Je suis avec bien du respect, Monsieur, votre très humble et très obéissant serviteur.


de La Marsaulaye »

Nous ne connaissons pas la suite qui fut donnée à ce rapport. L’année suivante, Jacques Filliaux, devenu infirme, transmit son office à son fils aîné. Il mourut à Angers, un an plus tard, le 11 décembre 1786, âgé seulement de 43 ans.
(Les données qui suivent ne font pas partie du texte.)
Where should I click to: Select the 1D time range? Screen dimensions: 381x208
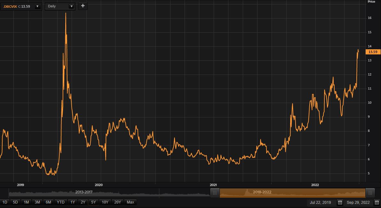click(x=5, y=202)

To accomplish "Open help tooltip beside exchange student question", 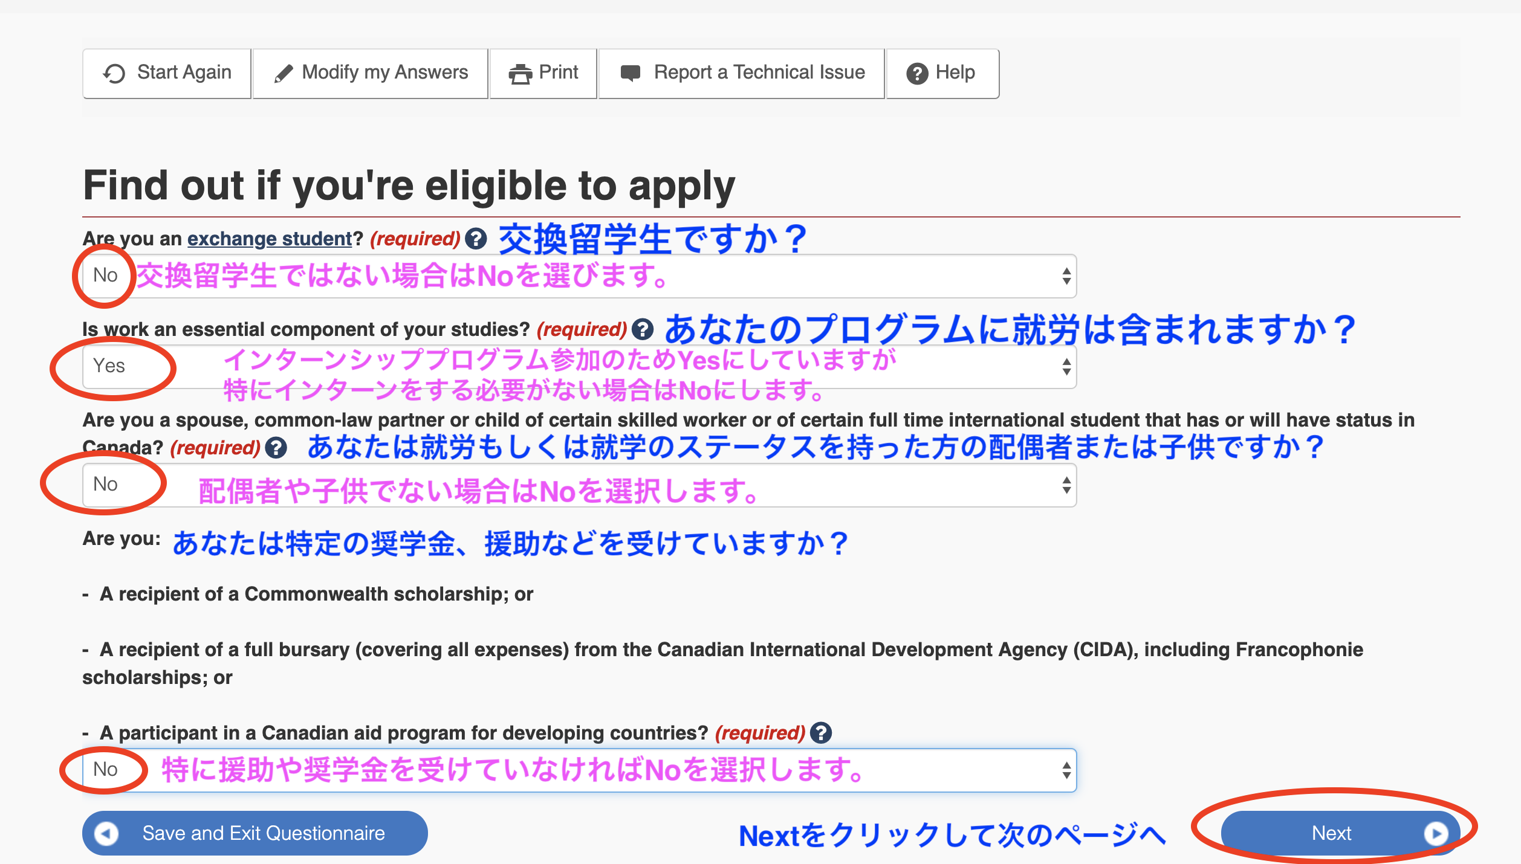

(1) A un moment, sa famille compta jusqu’à quinze personnes.
(2) Archives départementales d’Indre-et-Loire, C 364. Ce document a été publié par Ernest Laurain, archiviste de la Mayenne (Le bourreau d’Angers (1784), L’Anjou Historique, Cinquième Année, n°2, septembre 1904, Angers-Paris, 1904, pp.133-137)
(3) Anne Charpentier, née en 1763, issue du précédent mariage de sa première épouse.
(4) Jacques-Joseph-Hyacinthe Filliaux, né le 21 janvier 1771 à Angers.
(5) Véronique Filliaux, née le 26 décembre 1771 à Angers.
(6) Il habitait le faubourg Saint Jacques d’Angers.
(7) Son père, Louis-Pierre, était décédé en 1767 (à l’âge de 67 ans) et son frère, Louis-Jacques, en 1759 (âgé de 30 ans).